My question for the slashdot-crowd is: Do you think free software (GPL or other viral licenses)
should be watermarked? This could help to find GPL violations (think
Everybuddy or
Linksys) or can
be used in court someday against the next SCO to prove authorship.
What might be the ramifications of this?"
I think this would only help the most blatent copying. If the watermark code is embedded in the datastructures of the source code either it would be fairly easy to remove or the software would be in such a state that it would be hard to maintain and evolve. The attempt to avoid piracy would have a negative long term effect on the project.
I can still see this being useful if blatent copying of the software is the biggest problem the project faces, however I'm having trouble envisioning a scenerio where that's the case.
Caveat - I haven't read the paper but from the description is looks like you apply your watermark to the class files after compilation.
... therefore not applicable in its current form to source code which would be required for any usefullness to GPL.
/.
So,
1) only protects binaries not source
2) its for Java which is easier due to the cannonical form (bytecodes) that can be manipulated by the watermarking tool. You could probably do this to protect GPL binaries but with less portability
IMHO opinion, not usefull for source but sure if you're worried that some of your precompiled binaries are being ripped, then maybe.
For source, you need to detect common code patterns and use source tools that have been discussed elsewhere on
Look at the techniques. This stuff is designed for use on binary-only software (with the sole exception of the comment embedding, which is easy to strip, and the embedded strings, which are easy to remove/modify).
The approaches they're talking about are done at the compilation phase or post-compilation on Java bytecode.
It's *extremely* difficult to produce good, reliable watermarks, because different compilers will build software differently, as will different optimization options.
I'd essentially say that source-based watermarks are a lost cause (at least with C, and with the current constraints of readability and simplicity on code).
A much better approach would be a project that does fuzzy comparisons on binaries, and is somewhat aware of ELF. Basically, you'd have a program that would have a set of known GPL code (a compiled Linux system would work well) and compare it to a set of compiled code.
This is still not perfect if the person is malicious and just tries using a different compiler. This has happened before with xvid and use of icc. However, there aren't *too* many compilers out there.
Hmm...this is an interesting problem.
A more interesting approach that just occurs to me now -- in general, the proportions of compiled code should be roughly the same, independent of compiler -- adding padding, etc. Generate a call graph of the function tree in a set of GPL code. Then your checker would do fuzzy matching on chunks of that call graph against the suspicious code. It'd take a bit of massaging. It'd also still need some manual looking at the target once identified. However, this should be able to run in a pretty automated manner (even if it takes a long time to run) and could potentially turn up some interesting goodies. It'd certainly discourage commercial folks from ripping off GPL-using authors and companies.

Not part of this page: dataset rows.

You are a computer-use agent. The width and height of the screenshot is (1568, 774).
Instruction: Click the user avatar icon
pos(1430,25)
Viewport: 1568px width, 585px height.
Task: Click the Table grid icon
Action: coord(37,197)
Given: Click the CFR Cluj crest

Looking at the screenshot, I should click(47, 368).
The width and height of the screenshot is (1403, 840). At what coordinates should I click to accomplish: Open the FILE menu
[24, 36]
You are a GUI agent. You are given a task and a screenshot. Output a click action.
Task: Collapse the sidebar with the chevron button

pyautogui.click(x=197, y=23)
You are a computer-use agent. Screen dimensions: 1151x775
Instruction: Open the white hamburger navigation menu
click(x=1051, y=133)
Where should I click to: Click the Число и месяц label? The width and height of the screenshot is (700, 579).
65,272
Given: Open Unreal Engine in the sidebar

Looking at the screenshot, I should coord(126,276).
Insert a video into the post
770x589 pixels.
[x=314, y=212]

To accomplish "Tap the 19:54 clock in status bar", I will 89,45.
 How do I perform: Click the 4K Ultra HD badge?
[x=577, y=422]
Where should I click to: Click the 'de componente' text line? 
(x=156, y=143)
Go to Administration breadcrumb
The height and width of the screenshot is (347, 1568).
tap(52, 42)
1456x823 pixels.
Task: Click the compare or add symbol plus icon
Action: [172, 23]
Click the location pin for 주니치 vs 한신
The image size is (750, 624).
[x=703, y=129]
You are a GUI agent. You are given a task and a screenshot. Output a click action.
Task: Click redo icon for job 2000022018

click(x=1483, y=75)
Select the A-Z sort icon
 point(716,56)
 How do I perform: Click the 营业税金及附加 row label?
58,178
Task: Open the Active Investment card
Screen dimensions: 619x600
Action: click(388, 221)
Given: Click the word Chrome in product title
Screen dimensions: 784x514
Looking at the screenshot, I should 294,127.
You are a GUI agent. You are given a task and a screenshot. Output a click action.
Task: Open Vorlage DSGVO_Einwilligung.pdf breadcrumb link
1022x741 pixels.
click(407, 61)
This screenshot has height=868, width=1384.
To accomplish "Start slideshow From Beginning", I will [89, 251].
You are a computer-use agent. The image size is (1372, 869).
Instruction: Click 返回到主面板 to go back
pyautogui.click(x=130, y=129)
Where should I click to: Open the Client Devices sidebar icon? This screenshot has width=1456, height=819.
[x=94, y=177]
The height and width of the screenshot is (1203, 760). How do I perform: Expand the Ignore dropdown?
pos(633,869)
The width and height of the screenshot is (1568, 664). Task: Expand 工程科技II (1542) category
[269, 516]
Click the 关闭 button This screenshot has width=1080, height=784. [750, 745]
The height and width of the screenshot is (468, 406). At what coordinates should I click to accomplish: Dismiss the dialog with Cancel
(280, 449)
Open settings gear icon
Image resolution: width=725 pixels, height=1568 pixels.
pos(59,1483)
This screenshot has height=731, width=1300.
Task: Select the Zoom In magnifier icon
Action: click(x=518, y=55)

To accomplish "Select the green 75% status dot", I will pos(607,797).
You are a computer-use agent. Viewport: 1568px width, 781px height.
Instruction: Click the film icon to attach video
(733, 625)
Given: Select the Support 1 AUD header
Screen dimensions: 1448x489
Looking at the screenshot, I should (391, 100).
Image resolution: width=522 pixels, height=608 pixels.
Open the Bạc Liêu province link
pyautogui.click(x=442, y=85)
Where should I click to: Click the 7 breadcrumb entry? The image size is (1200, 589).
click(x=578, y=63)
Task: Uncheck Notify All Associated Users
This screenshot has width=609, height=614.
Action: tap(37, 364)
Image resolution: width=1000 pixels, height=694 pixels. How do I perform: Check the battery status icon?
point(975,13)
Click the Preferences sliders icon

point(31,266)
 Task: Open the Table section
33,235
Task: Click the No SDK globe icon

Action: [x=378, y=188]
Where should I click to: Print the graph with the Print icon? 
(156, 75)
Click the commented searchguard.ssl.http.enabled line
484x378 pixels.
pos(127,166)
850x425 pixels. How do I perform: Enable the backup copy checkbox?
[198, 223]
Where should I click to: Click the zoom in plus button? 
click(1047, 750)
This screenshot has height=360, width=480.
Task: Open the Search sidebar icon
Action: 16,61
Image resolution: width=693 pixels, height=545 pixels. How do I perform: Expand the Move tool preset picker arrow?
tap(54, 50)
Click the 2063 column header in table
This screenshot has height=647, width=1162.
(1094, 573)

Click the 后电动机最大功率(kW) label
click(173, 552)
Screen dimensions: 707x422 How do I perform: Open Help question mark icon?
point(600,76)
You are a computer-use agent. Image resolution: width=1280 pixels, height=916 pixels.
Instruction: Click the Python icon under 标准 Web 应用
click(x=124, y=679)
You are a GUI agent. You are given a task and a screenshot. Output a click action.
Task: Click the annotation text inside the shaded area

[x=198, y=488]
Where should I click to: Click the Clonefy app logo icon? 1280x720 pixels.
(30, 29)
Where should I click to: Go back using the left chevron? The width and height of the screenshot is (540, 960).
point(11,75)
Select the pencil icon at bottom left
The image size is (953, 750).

Try taking a Windows system with a lot of installed (non-GPL) software and a Linux system with a lot of (GPL) installed software. Start a comparison running. See what turns up.
May we never see th
Read the presentation. Although complete sentences aren't exactly present, there seems to be the indication that access to the source can provide an attack on the watermarking scheme: well, duh, if it's open source just modify the source to eliminate the watermark.
But what's the likelihood a lazy company/individual will actually do this before violating the GPL? Probably slim, but more of the world seems to be going GPL anyway; and if the whole world did GPL, why would you need watermarks?
Point is: if the monopolies of the world insist on using GPL code without releaing the source, they'll expend the effort to remove the watermark.
Ok, assume a corporation CAN sucessfully steal GPL code, with or without watermark. Let's say M$ paints an IE browser look on top of the mozilla firebird codebase:
So aside from ethical issues, why should the GPL community really care?